Perhaps Corona19 Jungkook influenced the 'disorder' of the poll.

STEP 2. Per-consolidated support rate

So, isn't this year's general election poll worth analysis? It's not like that.

Look at the graph above. Even if you look at it with your eyes, the future unified party support rate spreads up and down more than other parties. This means that there is a great deal of variation among research institutes.

I need to find out how spread it is. We will use the concept of 'standard deviation' we learned in middle school. Anyone who has taken the University Scholastic Ability Test knows that it is a 'standard score'. This standard score reflects the 'standard deviation'. In each poll, we calculate the standard deviation, a statistical technique that shows how wide it is in the average of the political party's approval rating. It means that the larger the standard deviation, the more values ​​fall off the mean.
The Consolidated Party spreads 5.30% around the average. It is the largest of the political parties. It means a lot. The Democratic Party is 3.18%, the Justice Party is the smallest, at 1.03%.
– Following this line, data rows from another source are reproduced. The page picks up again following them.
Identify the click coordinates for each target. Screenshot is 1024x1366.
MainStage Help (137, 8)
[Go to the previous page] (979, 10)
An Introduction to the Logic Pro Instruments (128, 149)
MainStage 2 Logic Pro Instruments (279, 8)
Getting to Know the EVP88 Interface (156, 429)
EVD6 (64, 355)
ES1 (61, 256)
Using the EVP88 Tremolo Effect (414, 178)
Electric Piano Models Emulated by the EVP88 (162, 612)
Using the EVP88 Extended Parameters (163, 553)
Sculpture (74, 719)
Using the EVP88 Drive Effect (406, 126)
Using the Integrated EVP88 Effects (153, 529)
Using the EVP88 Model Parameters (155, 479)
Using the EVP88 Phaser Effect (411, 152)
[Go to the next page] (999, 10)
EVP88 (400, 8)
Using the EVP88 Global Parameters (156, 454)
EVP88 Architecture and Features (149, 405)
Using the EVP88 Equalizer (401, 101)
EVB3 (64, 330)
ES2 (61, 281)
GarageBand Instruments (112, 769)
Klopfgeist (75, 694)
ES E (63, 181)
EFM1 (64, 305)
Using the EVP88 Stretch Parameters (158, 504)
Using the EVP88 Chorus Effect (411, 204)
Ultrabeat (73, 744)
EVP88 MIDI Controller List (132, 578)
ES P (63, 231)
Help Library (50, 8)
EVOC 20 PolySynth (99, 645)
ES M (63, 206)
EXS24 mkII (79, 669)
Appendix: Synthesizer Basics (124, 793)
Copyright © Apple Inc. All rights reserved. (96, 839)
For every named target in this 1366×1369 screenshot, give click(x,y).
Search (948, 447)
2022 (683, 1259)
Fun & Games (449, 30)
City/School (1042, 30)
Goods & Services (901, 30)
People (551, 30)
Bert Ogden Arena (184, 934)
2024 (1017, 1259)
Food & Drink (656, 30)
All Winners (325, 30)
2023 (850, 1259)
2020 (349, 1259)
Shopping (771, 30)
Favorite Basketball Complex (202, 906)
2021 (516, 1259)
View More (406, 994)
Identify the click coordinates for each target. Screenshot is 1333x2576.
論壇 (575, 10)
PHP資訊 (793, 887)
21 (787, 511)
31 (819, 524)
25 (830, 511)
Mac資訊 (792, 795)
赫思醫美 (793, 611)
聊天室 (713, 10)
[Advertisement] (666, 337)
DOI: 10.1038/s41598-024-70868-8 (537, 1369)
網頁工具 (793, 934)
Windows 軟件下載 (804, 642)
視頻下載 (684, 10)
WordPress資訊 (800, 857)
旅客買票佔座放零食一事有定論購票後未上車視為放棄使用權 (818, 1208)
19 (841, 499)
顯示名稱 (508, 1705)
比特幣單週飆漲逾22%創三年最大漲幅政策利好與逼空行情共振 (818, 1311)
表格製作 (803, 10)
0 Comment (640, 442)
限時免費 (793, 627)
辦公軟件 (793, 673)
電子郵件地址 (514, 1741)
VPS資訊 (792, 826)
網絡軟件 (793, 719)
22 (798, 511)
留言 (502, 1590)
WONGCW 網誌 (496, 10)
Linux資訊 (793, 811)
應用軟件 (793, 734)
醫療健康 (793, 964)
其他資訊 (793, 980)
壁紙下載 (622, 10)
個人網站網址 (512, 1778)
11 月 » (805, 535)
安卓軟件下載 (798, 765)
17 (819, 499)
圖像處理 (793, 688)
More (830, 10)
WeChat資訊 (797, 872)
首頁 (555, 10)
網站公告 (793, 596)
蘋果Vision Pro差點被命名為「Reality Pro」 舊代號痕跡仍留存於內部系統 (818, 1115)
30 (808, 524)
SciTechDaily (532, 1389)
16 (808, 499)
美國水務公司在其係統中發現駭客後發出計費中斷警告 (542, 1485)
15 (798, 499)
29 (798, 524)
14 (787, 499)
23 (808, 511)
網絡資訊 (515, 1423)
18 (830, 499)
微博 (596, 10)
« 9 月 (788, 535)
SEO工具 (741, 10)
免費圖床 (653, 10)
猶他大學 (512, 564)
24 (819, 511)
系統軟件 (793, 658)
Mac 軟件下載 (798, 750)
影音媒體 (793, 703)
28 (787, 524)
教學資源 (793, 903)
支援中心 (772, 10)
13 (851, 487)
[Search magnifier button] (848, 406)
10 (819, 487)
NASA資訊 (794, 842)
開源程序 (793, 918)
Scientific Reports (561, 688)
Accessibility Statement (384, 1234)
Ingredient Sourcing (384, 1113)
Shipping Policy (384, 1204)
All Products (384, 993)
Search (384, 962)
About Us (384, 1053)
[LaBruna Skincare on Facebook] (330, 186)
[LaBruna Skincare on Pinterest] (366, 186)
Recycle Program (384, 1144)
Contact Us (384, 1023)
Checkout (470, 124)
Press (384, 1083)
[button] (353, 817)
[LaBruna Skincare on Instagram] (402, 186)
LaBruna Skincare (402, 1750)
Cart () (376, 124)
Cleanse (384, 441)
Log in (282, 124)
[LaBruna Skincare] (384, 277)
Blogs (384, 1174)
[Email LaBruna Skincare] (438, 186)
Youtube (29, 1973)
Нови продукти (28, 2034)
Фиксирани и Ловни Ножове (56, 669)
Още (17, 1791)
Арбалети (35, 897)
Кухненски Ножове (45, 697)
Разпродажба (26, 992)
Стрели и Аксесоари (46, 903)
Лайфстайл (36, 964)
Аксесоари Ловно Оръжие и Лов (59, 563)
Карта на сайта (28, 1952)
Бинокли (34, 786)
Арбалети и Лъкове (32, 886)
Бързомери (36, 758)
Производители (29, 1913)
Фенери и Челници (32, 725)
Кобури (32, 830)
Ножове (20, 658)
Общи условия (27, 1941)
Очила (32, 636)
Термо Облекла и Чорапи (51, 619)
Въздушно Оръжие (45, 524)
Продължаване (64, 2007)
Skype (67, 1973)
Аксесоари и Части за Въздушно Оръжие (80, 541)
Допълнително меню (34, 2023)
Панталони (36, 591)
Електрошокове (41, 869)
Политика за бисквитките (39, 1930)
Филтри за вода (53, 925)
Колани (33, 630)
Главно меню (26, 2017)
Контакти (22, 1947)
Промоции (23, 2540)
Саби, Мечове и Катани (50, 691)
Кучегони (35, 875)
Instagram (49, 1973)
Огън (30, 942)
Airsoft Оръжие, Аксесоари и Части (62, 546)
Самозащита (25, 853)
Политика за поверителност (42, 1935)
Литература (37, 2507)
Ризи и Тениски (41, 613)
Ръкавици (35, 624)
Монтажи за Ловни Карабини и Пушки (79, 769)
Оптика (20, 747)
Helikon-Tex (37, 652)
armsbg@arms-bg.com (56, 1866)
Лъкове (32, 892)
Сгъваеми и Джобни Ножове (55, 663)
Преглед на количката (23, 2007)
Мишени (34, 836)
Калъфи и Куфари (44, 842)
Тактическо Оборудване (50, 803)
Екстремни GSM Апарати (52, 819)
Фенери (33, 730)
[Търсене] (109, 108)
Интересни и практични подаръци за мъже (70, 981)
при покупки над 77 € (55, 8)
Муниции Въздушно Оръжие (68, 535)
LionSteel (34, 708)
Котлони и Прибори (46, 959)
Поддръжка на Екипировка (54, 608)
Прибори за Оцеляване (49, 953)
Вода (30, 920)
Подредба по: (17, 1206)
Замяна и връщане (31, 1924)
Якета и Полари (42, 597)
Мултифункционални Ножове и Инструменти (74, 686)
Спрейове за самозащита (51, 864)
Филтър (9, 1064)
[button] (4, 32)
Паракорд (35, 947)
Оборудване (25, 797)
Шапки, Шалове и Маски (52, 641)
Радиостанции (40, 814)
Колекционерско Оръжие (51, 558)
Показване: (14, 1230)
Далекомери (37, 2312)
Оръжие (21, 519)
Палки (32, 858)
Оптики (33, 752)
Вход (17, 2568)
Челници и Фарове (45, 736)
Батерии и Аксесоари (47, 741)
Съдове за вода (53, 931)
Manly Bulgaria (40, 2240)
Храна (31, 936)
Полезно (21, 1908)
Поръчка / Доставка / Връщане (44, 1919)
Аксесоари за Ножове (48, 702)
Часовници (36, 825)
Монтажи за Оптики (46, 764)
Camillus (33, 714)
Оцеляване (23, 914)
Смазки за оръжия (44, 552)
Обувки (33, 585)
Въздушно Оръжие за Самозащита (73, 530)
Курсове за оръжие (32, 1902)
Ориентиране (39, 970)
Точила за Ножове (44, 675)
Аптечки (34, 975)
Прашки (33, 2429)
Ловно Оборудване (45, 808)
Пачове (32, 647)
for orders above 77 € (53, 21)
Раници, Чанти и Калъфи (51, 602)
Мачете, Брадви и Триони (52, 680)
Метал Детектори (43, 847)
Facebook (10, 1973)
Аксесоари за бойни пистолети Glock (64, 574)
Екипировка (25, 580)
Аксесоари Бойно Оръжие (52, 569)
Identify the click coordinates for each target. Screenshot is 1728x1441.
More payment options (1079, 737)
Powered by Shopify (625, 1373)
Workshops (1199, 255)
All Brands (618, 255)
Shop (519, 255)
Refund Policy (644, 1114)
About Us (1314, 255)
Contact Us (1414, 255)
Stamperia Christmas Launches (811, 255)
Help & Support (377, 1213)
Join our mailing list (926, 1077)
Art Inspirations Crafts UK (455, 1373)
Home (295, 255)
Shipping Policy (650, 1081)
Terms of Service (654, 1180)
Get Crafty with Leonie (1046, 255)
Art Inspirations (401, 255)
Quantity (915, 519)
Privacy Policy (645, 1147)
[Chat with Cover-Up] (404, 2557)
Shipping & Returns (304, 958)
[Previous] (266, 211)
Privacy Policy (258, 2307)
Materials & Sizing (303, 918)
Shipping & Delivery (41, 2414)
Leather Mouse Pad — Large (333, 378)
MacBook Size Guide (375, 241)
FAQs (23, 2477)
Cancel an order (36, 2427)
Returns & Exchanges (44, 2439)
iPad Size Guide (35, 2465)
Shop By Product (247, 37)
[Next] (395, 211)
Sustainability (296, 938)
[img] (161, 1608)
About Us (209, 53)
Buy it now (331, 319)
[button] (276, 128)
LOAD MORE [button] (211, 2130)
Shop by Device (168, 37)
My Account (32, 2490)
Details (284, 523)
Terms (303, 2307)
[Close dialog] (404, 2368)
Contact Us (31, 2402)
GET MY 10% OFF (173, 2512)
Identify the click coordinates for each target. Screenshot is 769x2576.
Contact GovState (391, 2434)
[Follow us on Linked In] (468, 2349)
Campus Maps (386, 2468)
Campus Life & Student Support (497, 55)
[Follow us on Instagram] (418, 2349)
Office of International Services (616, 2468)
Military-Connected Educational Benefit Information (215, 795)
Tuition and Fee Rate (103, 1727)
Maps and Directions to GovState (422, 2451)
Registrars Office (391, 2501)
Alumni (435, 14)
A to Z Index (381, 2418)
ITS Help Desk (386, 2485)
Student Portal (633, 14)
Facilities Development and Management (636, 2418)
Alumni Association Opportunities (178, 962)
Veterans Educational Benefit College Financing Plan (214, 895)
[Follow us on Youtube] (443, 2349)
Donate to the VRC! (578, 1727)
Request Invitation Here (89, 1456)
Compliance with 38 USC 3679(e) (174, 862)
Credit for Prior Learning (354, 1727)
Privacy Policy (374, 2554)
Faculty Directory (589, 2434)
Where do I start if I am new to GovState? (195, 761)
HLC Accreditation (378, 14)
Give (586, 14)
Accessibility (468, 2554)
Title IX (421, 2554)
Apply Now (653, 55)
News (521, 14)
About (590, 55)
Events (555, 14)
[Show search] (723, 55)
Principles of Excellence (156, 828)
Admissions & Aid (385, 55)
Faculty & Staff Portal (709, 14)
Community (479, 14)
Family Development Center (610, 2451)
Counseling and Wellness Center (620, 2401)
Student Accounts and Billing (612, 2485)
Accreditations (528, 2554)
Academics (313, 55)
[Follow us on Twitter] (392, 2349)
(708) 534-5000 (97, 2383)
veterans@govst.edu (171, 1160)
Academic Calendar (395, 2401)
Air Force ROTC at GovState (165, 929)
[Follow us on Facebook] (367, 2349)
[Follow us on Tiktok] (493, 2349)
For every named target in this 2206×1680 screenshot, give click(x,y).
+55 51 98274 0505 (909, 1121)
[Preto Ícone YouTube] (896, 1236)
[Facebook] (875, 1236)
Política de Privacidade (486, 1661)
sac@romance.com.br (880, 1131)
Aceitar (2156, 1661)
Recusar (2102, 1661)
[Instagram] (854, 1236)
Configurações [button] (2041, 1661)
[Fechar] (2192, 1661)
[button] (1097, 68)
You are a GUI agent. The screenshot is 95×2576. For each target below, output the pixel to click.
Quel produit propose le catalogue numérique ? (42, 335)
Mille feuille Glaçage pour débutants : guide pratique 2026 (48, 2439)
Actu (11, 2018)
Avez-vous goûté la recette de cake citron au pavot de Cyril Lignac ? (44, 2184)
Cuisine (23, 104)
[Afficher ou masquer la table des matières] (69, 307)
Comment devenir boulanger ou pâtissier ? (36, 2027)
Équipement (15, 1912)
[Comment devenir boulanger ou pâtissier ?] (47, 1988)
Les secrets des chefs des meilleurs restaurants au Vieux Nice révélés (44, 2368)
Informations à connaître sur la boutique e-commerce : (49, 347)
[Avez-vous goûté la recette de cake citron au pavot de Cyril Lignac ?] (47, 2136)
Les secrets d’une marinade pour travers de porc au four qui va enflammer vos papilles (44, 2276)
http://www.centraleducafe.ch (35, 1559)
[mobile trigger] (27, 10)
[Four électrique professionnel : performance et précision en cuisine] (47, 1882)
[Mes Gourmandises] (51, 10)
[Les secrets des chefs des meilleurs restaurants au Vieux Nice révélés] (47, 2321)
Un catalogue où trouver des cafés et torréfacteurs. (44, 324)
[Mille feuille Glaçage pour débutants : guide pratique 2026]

In other words, it can be said that the current polls do not accurately capture the public sentiment of the future unification party.

What we need to look at further is those who answered that there was no support party, the shaman. The standard deviation of the shamans is 7.80%, which is a jump for every survey. What does this mean? Who are the shamans?

STEP 3. Correlation between the unified party support rate and the shaman

The shamans are people with or without a support party. However, as you've responded to the annoying poll phone calls, you're still a little interested in politics, so you're likely to find a polling place at the election. You can presuppose that there is a high likelihood of taking any party.

We are going to find out which political party's approval rating has a big impact on the size of the shamans in each poll. We are going to look at the correlation between each party's approval rating and the size of the shaman, but this time we are going to use the 'correlation coefficient' value.

Correlation coefficient is an overwhelmingly popular statistical technique for determining the correlation between two indicators. The correlation coefficient values ​​must be between -1 and 1, with a closer to -1 being a stronger negative correlation and a closer to 1 being a stronger positive correlation. If it's close to 0, you can see that it doesn't matter. Usually, it is considered that there is a high correlation between +0.5 and -0.5 or below.

The resulting value was:
The correlation coefficient between the United Party and the shaman was -0.91, which showed a very strong negative correlation. Democrats also had a relatively strong negative correlation at -0.76, but not as much as the United Party. The Justice Party had little correlation.

A correlation coefficient of -0.91 deserves a 'correct inverse' relationship. In other words, the higher the number of shamans, the lower the percentage of consolidated party support. Conversely, the smaller the number of shamans, the higher the percentage of consolidated party support.

What this means is that quite a bit of shamanism is thought to be contemplating the support of the United Party. That's why the unified party's approval rating can move swiftly as the shamans change their minds.

STEP 4. How does the fluctuating poll and evaluation…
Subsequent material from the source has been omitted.